-- START OF Data excerpts --
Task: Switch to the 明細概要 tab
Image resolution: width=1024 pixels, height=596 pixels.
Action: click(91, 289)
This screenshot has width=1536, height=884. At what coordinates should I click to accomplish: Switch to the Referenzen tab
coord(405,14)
-- END OF Data excerpts --
-- START OF Data excerpts --
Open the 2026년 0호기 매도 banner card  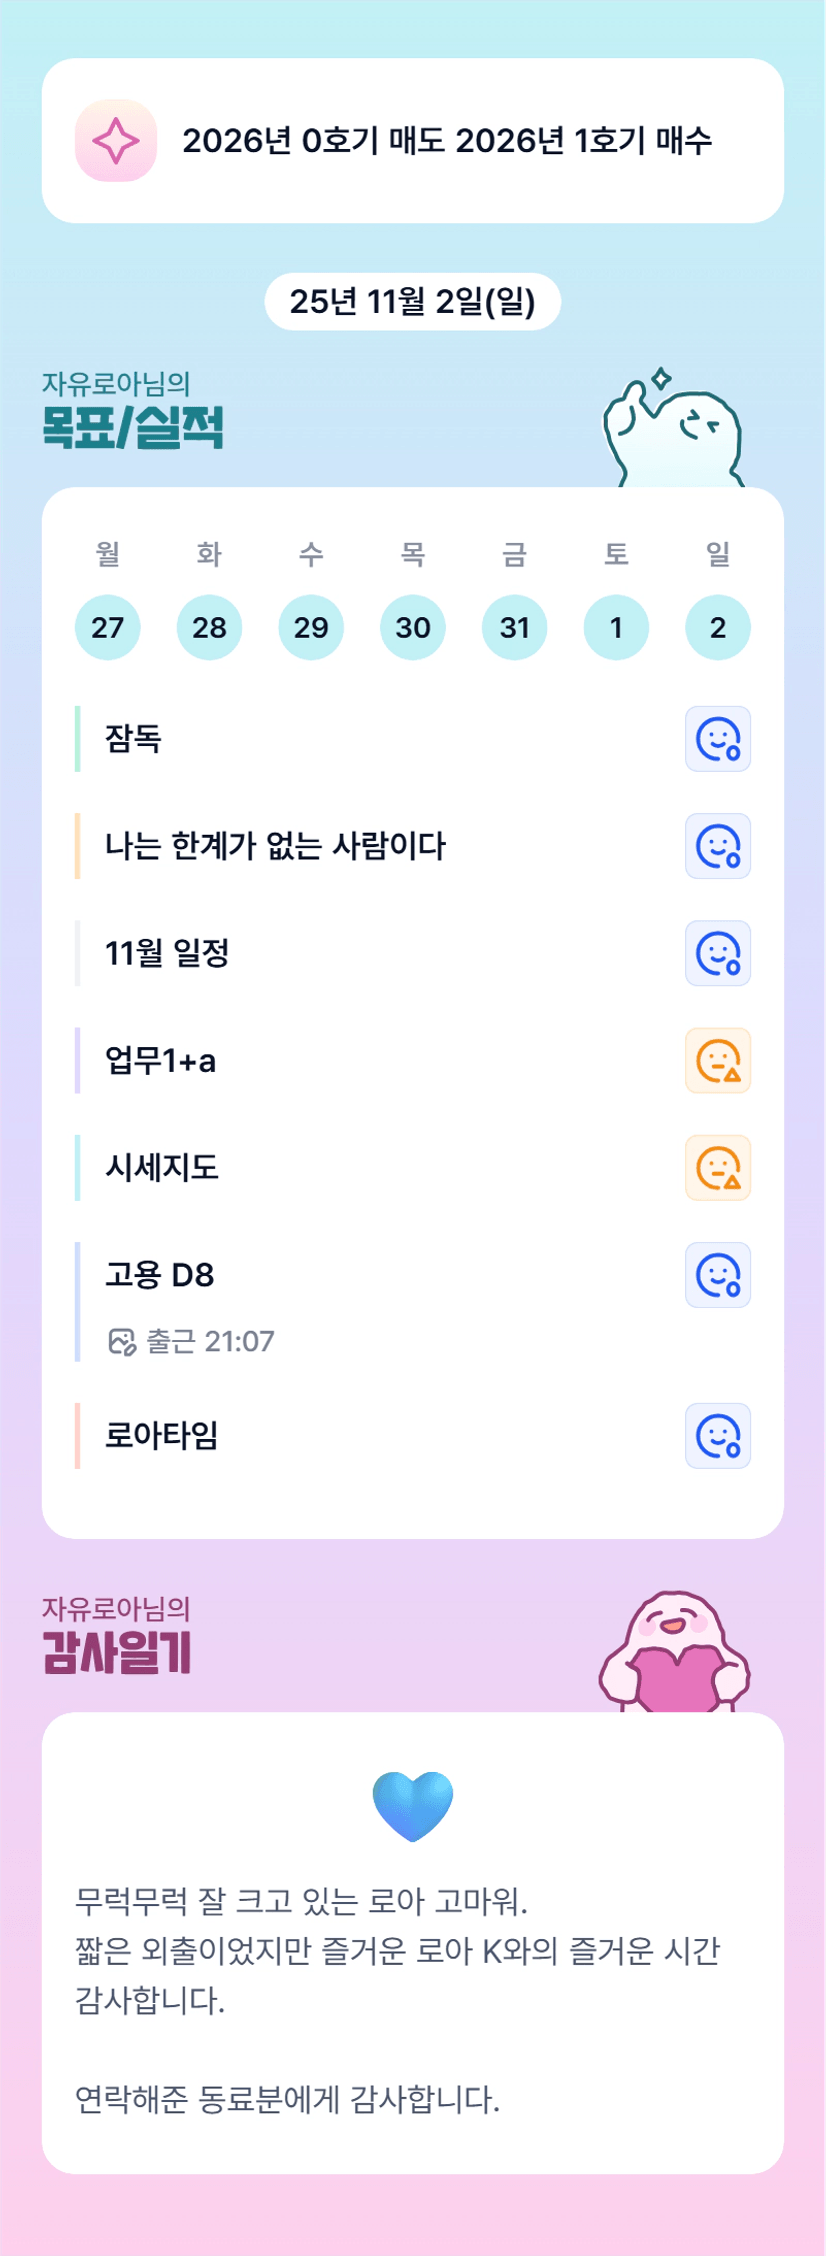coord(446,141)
-- END OF Data excerpts --
### Exercise:
Begin at the line that contains "This screenshot has" and stop after the line that contains "coord(405,14)". Rewrite those lines only, requests included, with every coordinate in the answers multiplied by 1.5 and rounded to a whole number, halves rounded up.

### Solution for this exercise:
This screenshot has width=1536, height=884. At what coordinates should I click to accomplish: Switch to the Referenzen tab
coord(608,21)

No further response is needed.